Aquella noche de muchos días y siete años de mi vida llené de luciérnagas el frasco que usaba de farol para garrapatear furtivamente mis papeles. De venida por el terraplén del pueblo a la fábrica había recogido un montón de muas en el bolso que hice con mi camisa.
La oscuridad del cuarto parpadeaba en las muas que agonizaban en la limeta blanca y transparente.
Yo podía escribir hasta el alba, antes de que mi padre se levantara.
El fulgor tenue y fosfórico de los lámpiros no duraba más de dos horas. Morían de asfixia, amontonados en la limeta, a pesar de que les soplaba mi aliento por la boca de la botella.
Ya por entonces me preguntaba si era inevitable y necesario que la escritura tuviera que nacer de la muerte de la naturaleza viviente.
La luz de las luciérnagas muertas transformada en palotes de alguien que comenzaba a escribir.
No sentía arrepentimiento. Yo estaba entrando en el mundo sin noticias, sin recuerdos. Hacía lo que veía hacer. Estudiaba la soledad. Copiaba.

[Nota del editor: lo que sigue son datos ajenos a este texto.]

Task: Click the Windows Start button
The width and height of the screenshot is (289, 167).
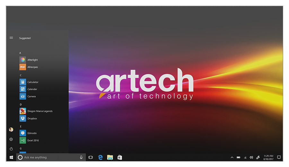Action: 11,157
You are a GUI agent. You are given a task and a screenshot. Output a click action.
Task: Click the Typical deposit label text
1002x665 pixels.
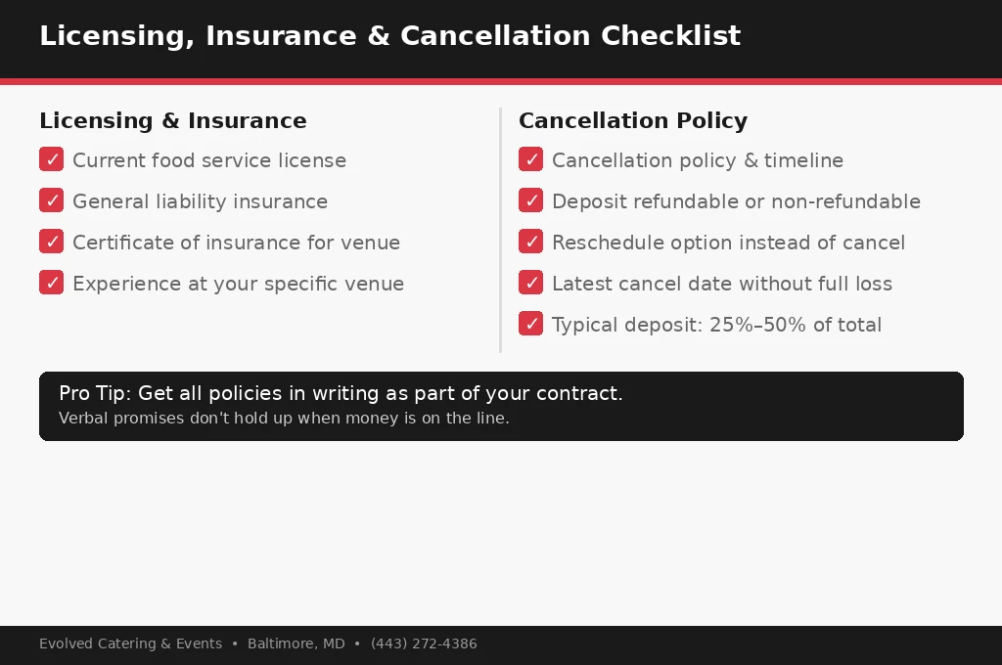(x=717, y=325)
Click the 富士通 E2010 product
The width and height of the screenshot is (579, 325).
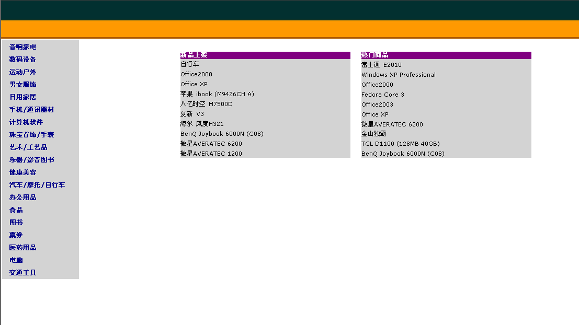click(381, 65)
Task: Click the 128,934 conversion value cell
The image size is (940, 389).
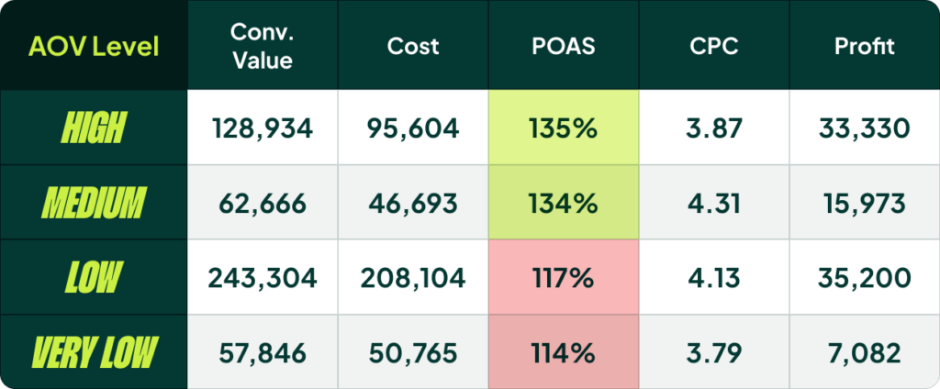Action: [x=262, y=128]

Inventaba el fuego y la ceniza.
Los lámpiros pronto morían. Las borras azules de sus cadáveres no servían ya para escribir. Todo lo más, para pensar qué lejos está uno de su deseo. Del deseo que es deseo mientras no se cumple.

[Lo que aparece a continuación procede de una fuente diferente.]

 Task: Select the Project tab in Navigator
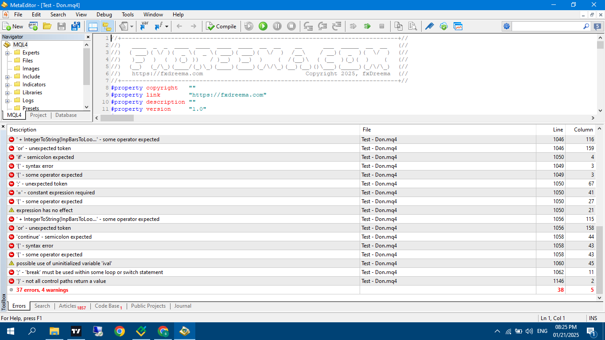pos(38,115)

Hay deseos que duran toda la vida. ¿Quién puede esperar que esos deseos se cumplan?
Las mujeres son hermosas, por lo menos mientras son jóvenes. Las viejas se mueren pronto, gracias a Dios. Los rostros de los viejos y las viejas se encanallan por la vejez y por las malas costumbres. No hay nada más feo que la vejez infame. Fealdad feísima.

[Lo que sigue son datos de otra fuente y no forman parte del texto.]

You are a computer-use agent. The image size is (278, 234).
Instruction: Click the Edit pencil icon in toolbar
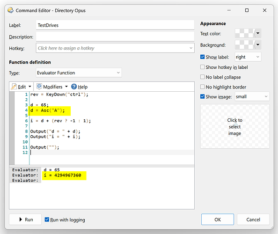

La vejez es la enferma-edad: la enfermedad. La única enfermedad incurable que hay en el mundo y que mata a la gente antes de que ésta se muera.
Salvo mamá, que parecía cada vez más joven y más hermosa con sus cabellos rubios y sus ojos azules de cielo de atardecer.
Hay bellezas sublimadas, como la de mamá, en las que el alma rejuvenece cada día y adquiere la perfección de una flor inextinguible.
La belleza de mamá daba a su sonrisa el perfume de esa flor.
Fuera de papá, que era hombre recto y lleno de afecto por nosotros, para mí francamente los hombres no existían.
Sobre todo cuando eran hombres jóvenes y andaban con sus prometidas, sus novias o sus esposas de bracete por las calles, como exhibiéndolas.
Para mí no eran sino ladrones de lo más hermoso que existe en el mundo. Y lo más hermoso del mundo no puede ser propiedad de nadie. Cómo se podía admitir que a una mujer joven y hermosa se le exigiera firmar Fulana de Sutano, Mengano o Perengano de tal. El de, allí, no es de nadie. Por eso me alegro cuando las mujeres hermosas engañan a sus maridos y los dejan con el de del dedo propietario rascándose los cuernos. Alguna vez se acabarán los hombres, pensaba de chico, y todos andaremos mucho mejor.
El hombre como animal macho es horrible.
– ¡Son todos caínes y sultanes! -dije.
Mi madre, que siempre encuentra disculpas para todo lo malo, dijo que no todos los hombres son caínes. Dijo que también hay hombres justos.
– ¿Dónde están esos fulanos? -pregunté sin entender.
– Hay veinte y cinco justos en cada raza, en cada pueblo, en cada nación, en todo tiempo -dijo mi madre con un vago gesto de bondad-. No se los ve. No se distinguen de los particulares comunes. Salvo en el momento de la revelación de que son los elegidos de Dios.